A High Court Judge has deferred her decision on a stay of the trial of two men accused of the brutal murder of Sean Luke.

High Court Judge Lisa Ramsumair-Hinds was expected to deliver her decision on the application, which may potentially lead to one or two of the men accused of the heinous crime walking free without going on trial, during a virtual hearing yesterday.

However, when the case was called, Ramsumair-Hinds said that she needed additional submissions from prosecutors to come up with her ruling in the high-profile case.

Ramsumair-Hinds gave prosecutors until next Monday to file their submissions and said she would deliver her ruling on February 1.

It’s the second such deferral, as the judge was expected to originally give her decision on January 18.

In the application, lawyers representing Akeel Mitchell took issue with the fact that the prosecutor appointed for the case had represented him briefly before joining the Office of the Director of Public Prosecutions (DPP).

The prosecutor reportedly did not disclose the conflict of interest during her numerous appearances in the case and only accepted responsibility after it was pointed out that the transcripts from the preliminary inquiry in the case showed that she had cross-examined a witness on Mitchell’s behalf.

Mitchell’s legal team then filed an application for a permanent stay of the case against their client as they questioned whether the prosecutor had disclosed privileged information, obtained from her confidential interactions with him to her colleagues, who were assigned to replace her after the issue was raised.

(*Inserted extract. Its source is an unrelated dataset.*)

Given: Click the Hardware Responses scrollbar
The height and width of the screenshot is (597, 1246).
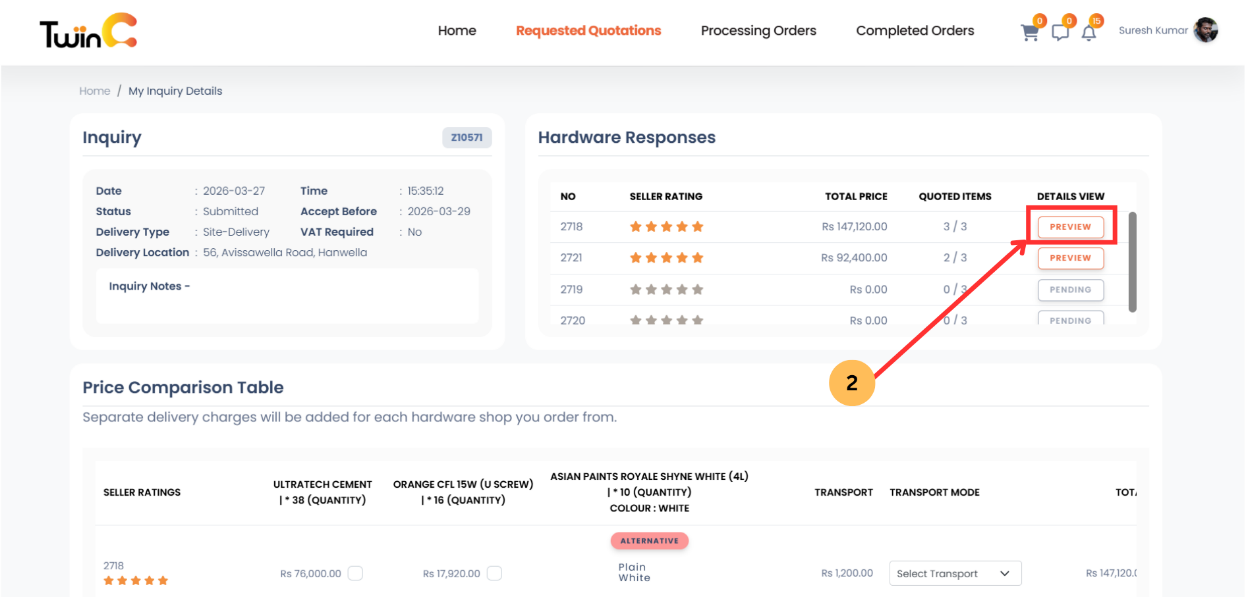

During yesterday’s hearing, Ramsumair-Hinds questioned the fact that Mitchell, 28, and his 30-year-old co-accused Richard Chatoo continued to be remanded at the Youth Training and Rehabilitation Centre (YTC) although they had turned 18 while awaiting the trial.

Ramsumair-Hinds claimed that there were issues with hosting the judge-alone trial virtually as the centre has limited video conferencing facilities.

Responding to the inquiry, Mitchell’s lawyer Mario Merritt said that the policy of allowing the duo, who are accused of committing the crime as teenagers, was set by prison officials.

He also warned that his client would be unsafe if he is placed in the general adult prison population based on historical attacks on inmates, accused of heinous crimes against women and children.

“The matter is one that evokes strong emotions, even now,” Merritt said. Chatoo’s lawyer Evans Welch concurred.

Prosecutor Sabrina Dougdeen expressed concern over the potential delay if Ramsumair-Hinds decides against the stay, but noted that she had dealt with other cases in which juvenile offenders remained at the facility after becoming adults due to safety concerns.

After the discussion, Ramsumair-Hinds agreed to leave the arrangement in place.

Sean Luke’s body was found in a sugar cane field near his home at Orange Valley Road in Couva in March 2006.

The six-year-old had been sodomized with a sugar cane stalk that ruptured his intestines and internal organs.

Mitchell and Chatoo were charged with the crime.

Luke’s murder sparked public outrage and is still considered to be one of the most gruesome killings in recent history.

Mitchell and Chatoo are also being represented by Kirby Joseph and Randall Raphael. Anju Bhola and Sophia Sandy-Smith are also prosecuting.